Model Privacy Notice Contest
ONC says its Model Privacy Notice is "similar to a nutrition facts label ... providing a snapshot of a product's existing privacy practices, encouraging transparency and helping consumers make informed choices when selecting products." The model does not mandate specific policies or substitute for more comprehensive or detailed privacy policies, ONC notes.
ONC first released its model in 2011, but updated it in December 2016 to reflect the surge in new consumer products that have been released into the marketplace over the last several years.
"As retail products that collect digital health data directly from consumers are used, such as exercise trackers, it is increasingly important for consumers to be aware of companies' privacy and security policies and information sharing practices," ONC says.
Health technology developers can use the model "to easily enter their information practices and produce a notice to allow consumers to quickly learn and understand privacy policies, compare company policies, and make informed decisions," ONC says. "Many consumer health technologies are offered by organizations that are not subject to the HIPAA privacy and security standards."
ONC says its challenge "is a call ... to create an online MPN generator that is easy for health technology developers to use in customizing a privacy notice that is compelling and understandable to consumers."

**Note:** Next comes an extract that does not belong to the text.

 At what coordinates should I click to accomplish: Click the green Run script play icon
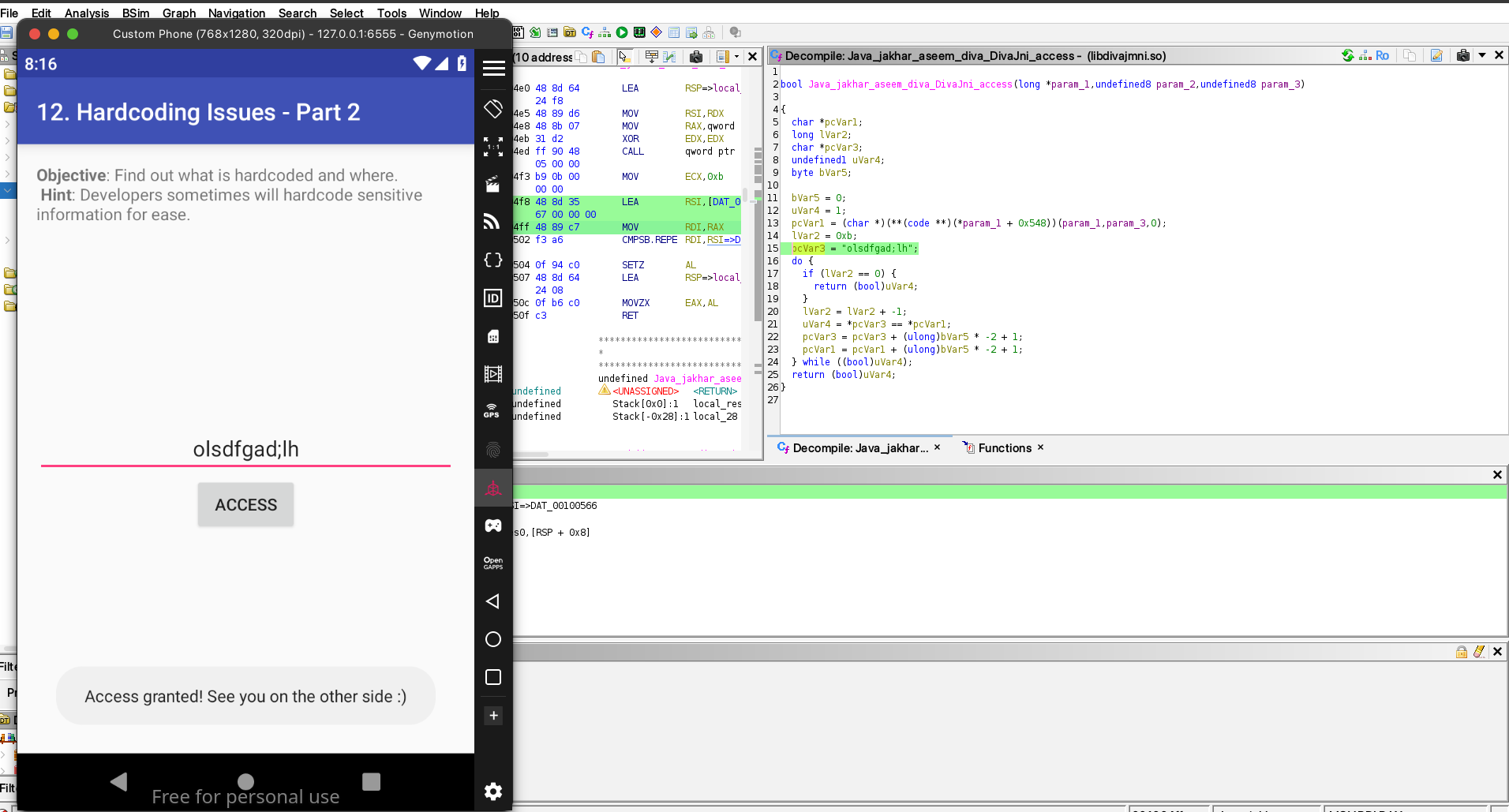tap(622, 32)
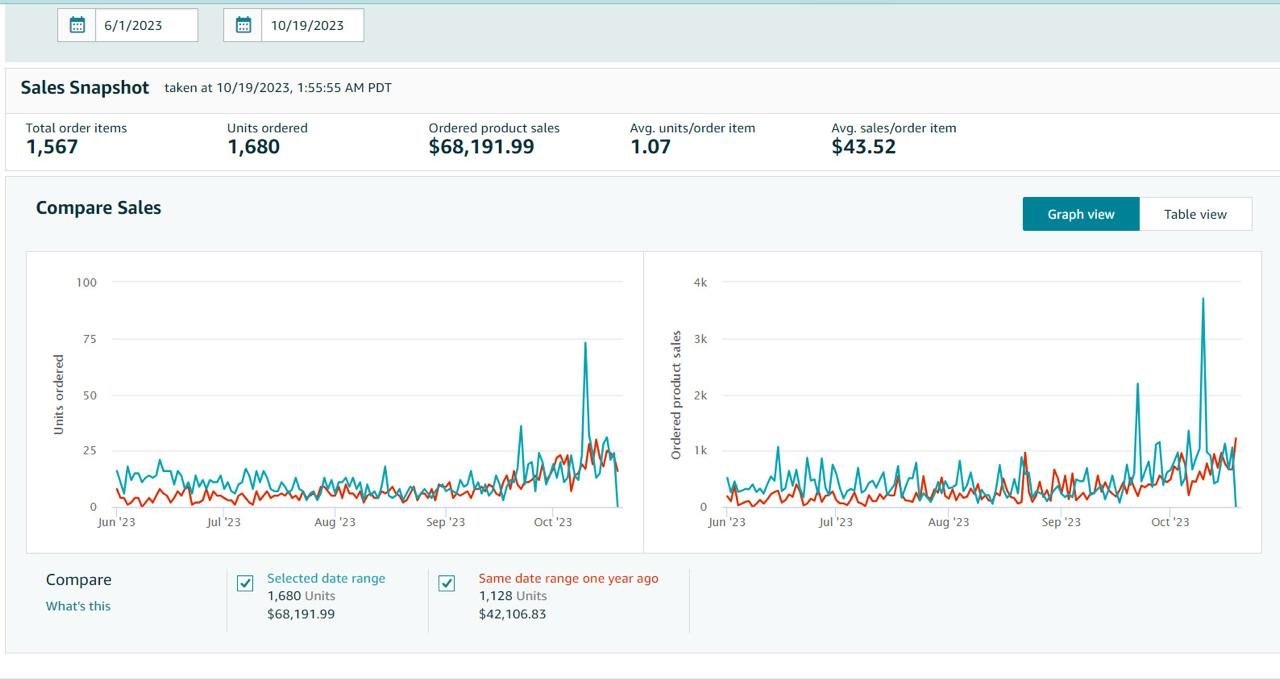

Submissions must provide the code for an open source, web-based tool that allows health technology developers who collect digital health data to generate a customized privacy notice, ONC says. The office will award a total of $35,000 in prizes through this challenge. The deadline for submission is April 10, with winners expected to be announced in mid-2017.
"ONC is trying to make notices useful to individuals," Nahra notes. "HIPAA - while trying to provide information to patients - requires so much information to be disclosed that it is not ultimately a useful document for most patients. So, there is a bit of a disconnect here."
Audit Log Reminder
Meanwhile, a new monthly cyberawareness alert OCR issued on Jan. 13 urges covered entities and business associates to protect audit log and audit trails.

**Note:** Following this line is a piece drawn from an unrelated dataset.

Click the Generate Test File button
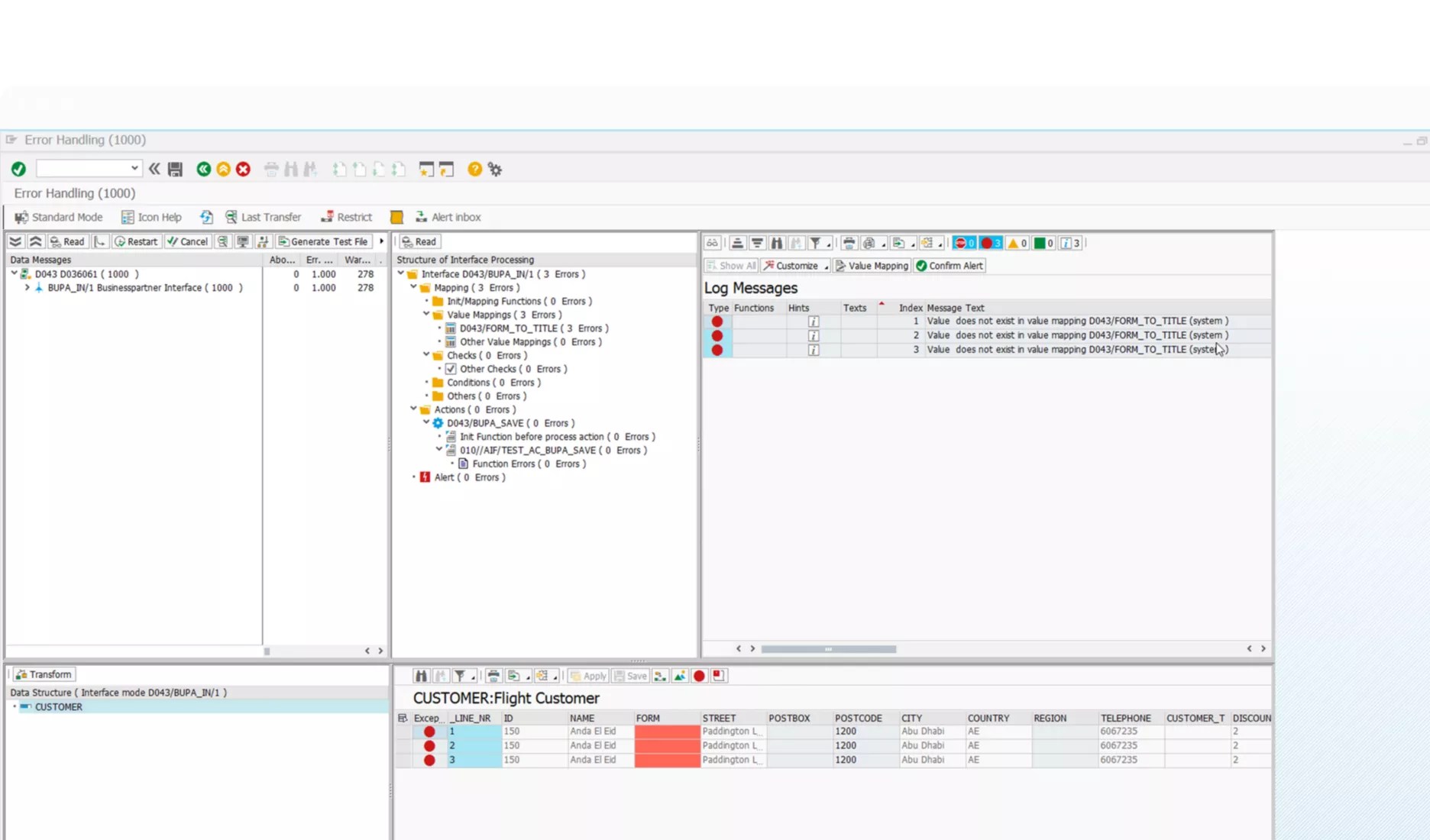The height and width of the screenshot is (840, 1430). point(323,241)
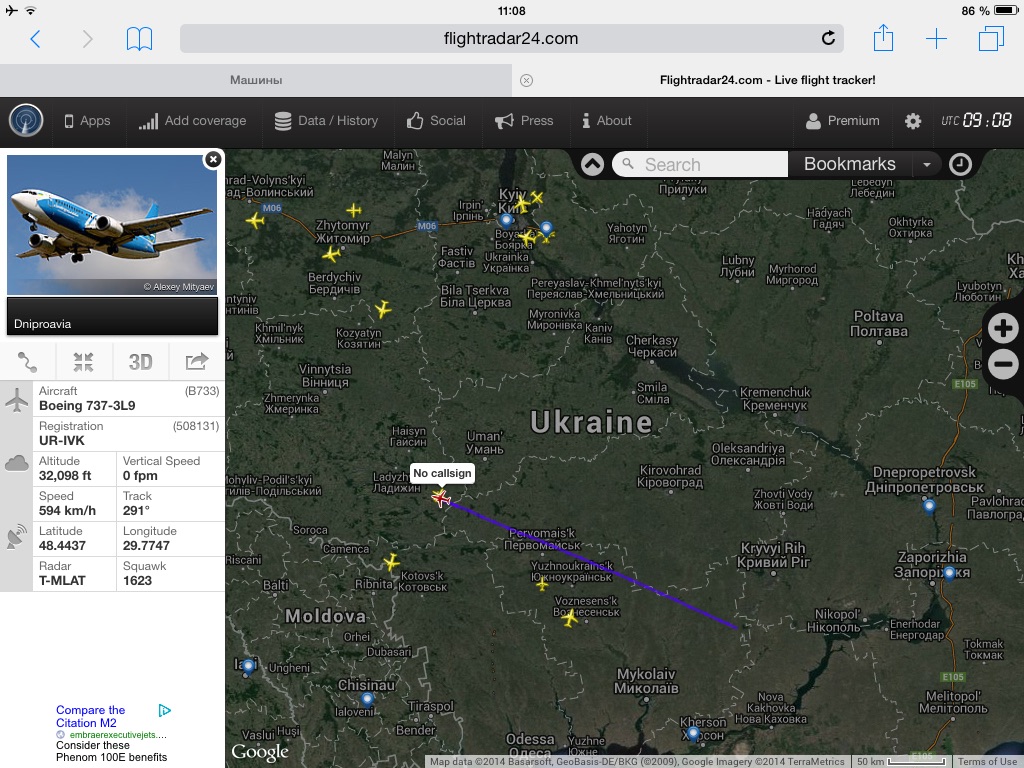Close the aircraft details panel
1024x768 pixels.
tap(213, 159)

"Protecting audit logs and audit trails prevents intruders from tampering with the audit records and protecting their integrity," OCR says. "Not safeguarding audit logs and audit trails can allow hackers or malevolent insiders to cover their electronic tracks, making it difficult for covered entities and business associate to not only recover from breaches, but to prevent them before they happen."
The HIPAA Security Rule does not identify what information should be collected from an audit log or trail or how often the audit reports should be reviewed, OCR notes. When determining reasonable and appropriate audit controls for information systems containing or using electronic protected health information, covered entities and business associates must consider their risk analysis results and organizational factors, such as their current technical infrastructure, hardware and software security capabilities, the office points out.
"It is imperative for covered entities and business associates to review their audit trails regularly, both ... after security incidents or breaches and during real-time operations," OCR says. "Regular review of information system activity should promote awareness of any information system activity that could suggest a security incident or breach. Access to audit trails should be strictly restricted and should be provided only to authorized personnel."